O governo Boric expandiu o arsenal das forças dos Carabineiros como parte de um aumento de 4,7% no orçamento de segurança pública e concedeu aos militares um papel maior nas funções de ordem pública, incluindo seu destacamento para proteger a “infraestrutura crítica”.

Um Estado de exceção permanente foi decretado nas regiões de Biobío e La Araucanía, uma continuação da política de militarização iniciada pelo governo Piñera, em que as forças armadas estão sendo usadas no sul contra as populações indígenas mapuches que reivindicam terras ancestrais.

Mais recentemente, o governo ordenou o envio das forças armadas para as fronteiras do Peru e da Bolívia. A medida autoriza os militares a usar a força contra refugiados venezuelanos, haitianos e colombianos, em sua maioria clandestinos, que fogem de catástrofes humanitárias causadas por anos de instabilidade, em grande parte devido às sanções imperialistas e à ingerência dos EUA. Os refugiados começaram a se deslocar para o Chile em 2016, quando o destino de sua escolha, os EUA, foi fechado pela retomada das deportações em massa pelo governo Obama, que só aumentou com Trump e agora com Biden.

Os militares estão apoiando as patrulhas policiais nas fronteiras com a Bolívia e o Peru e têm permissão para usar força letal contra os refugiados. As cenas de imigrantes colombianos e venezuelanos sendo violentamente maltratados pelas forças chilenas e peruanas nas regiões de Tacna-Arica, que chamaram a atenção da mídia internacional, tornaram-se o novo normal.
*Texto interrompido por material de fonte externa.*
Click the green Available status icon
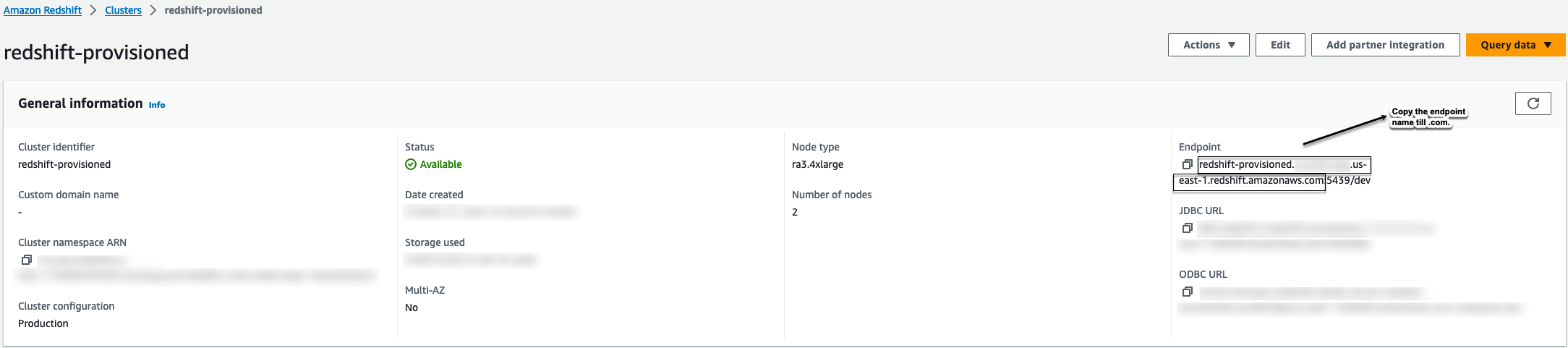 click(x=411, y=164)
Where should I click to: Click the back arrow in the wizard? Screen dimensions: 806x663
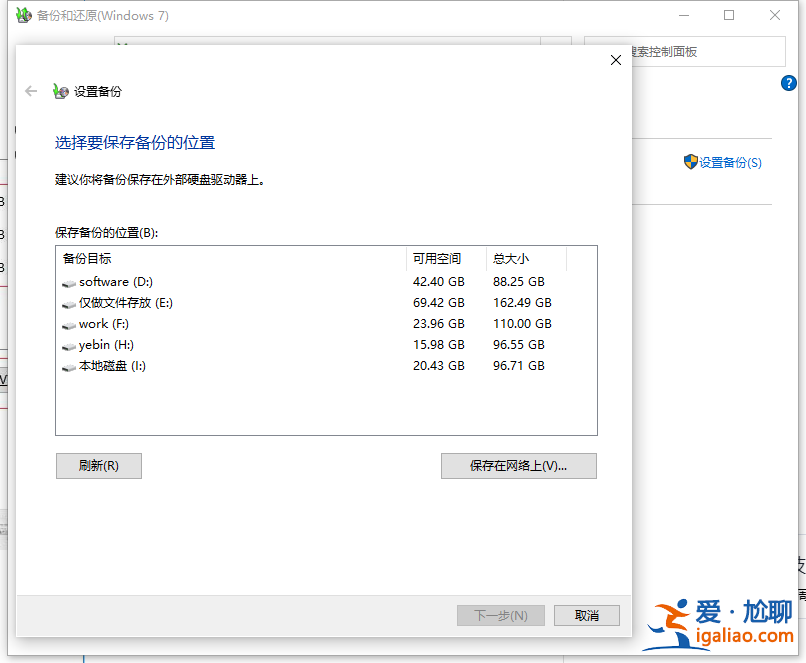(31, 91)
A lei de maior alcance - conhecida como “Naín-Retamal” - dá aos militares e à polícia uma licença para matar e fornece imunidade legal retroativa contra processos por uso de força excessiva e letal. Vários processos já foram arquivados pelos tribunais.

A guinada da coalizão Aprovar com Dignidade de promessas para iniciar mudanças “transformadoras” para medidas de Estado policial deve servir de lição para a classe trabalhadora e para a juventude em nível internacional quanto ao papel da pseudoesquerda e suas promessas de reformas sociais por meio do Estado capitalista.
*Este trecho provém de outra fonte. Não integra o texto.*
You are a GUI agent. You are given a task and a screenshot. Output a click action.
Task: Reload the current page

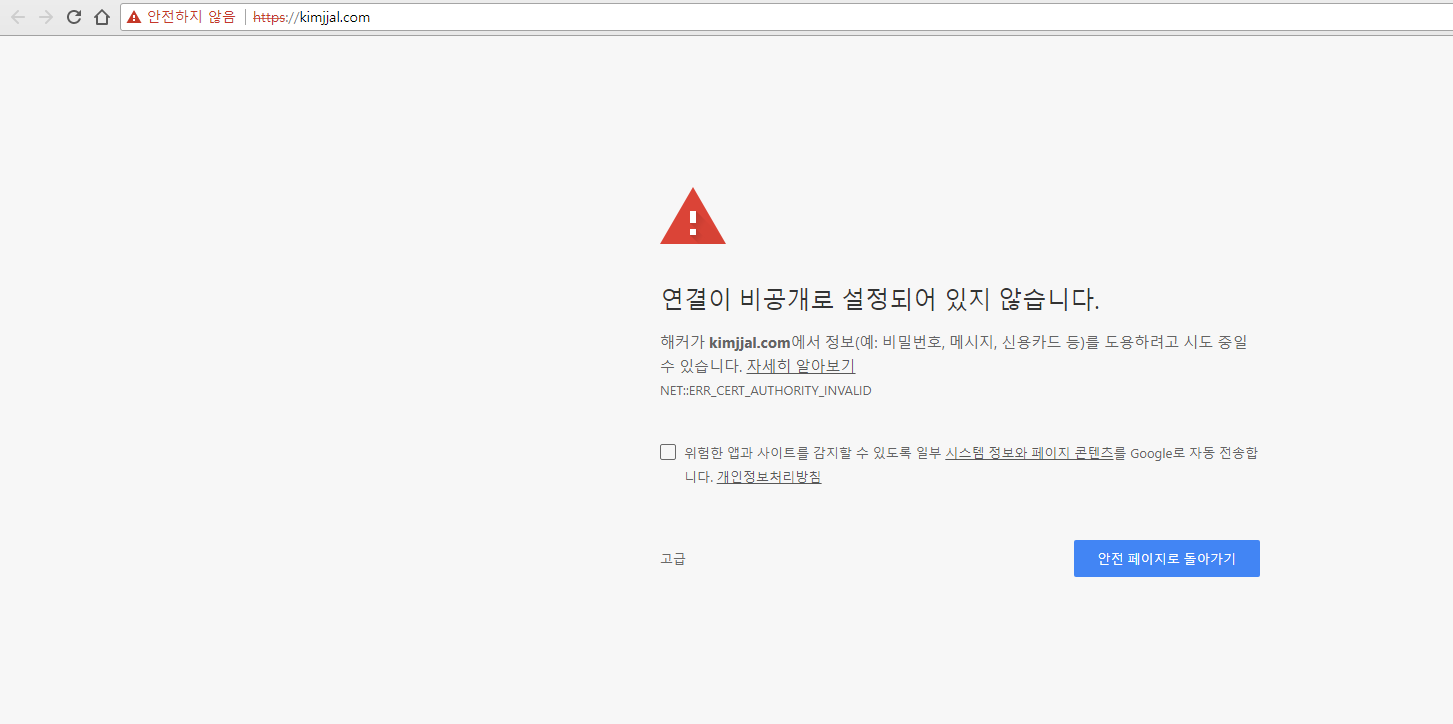74,17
Os políticos burgueses mais astutos reconheceram que o nível de alienação e privação de direitos revelado nas últimas eleições, juntamente com uma crise econômica cada vez mais profunda, anuncia convulsões sociais. Assim, com muito alarde, o Congresso aprovou três leis que, aparentemente, parecem de reforma social. A primeira reduz a semana de trabalho de 45 para 40 horas. A segunda aumenta gradualmente o salário-mínimo mensal dos atuais 400.000 pesos (US$ 502 em dólares americanos atuais) para 500.000 (US$ 628) até meados de 2024. A terceira é um projeto de lei de royalties de mineração que estabelece uma carga tributária máxima sobre grandes operações de mineração que arrecadará até US$ 450 milhões.

No entanto, o diabo está nos detalhes. Embora ainda haja muito a ser discutido sobre essas leis, a primeira consagra a maior flexibilidade do trabalho e pode aumentar as penalidades laborais. A segunda não atinge a linha da pobreza. A terceira tem brechas que permitem que o setor de mineração deixe de pagar as somas irrisórias que a lei propõe arrecadar.

Como o WSWS previu, o papel político desempenhado pelos stalinistas, pela Frente Ampla e pelos morenistas apenas encorajou as forças mais direitistas e fascistoides, que sentem que estão em vantagem. A atual situação política perigosa precisa ser reconhecida e as lições do passado assimiladas pela classe trabalhadora como o primeiro passo para romper com toda a falsa esquerda chilena.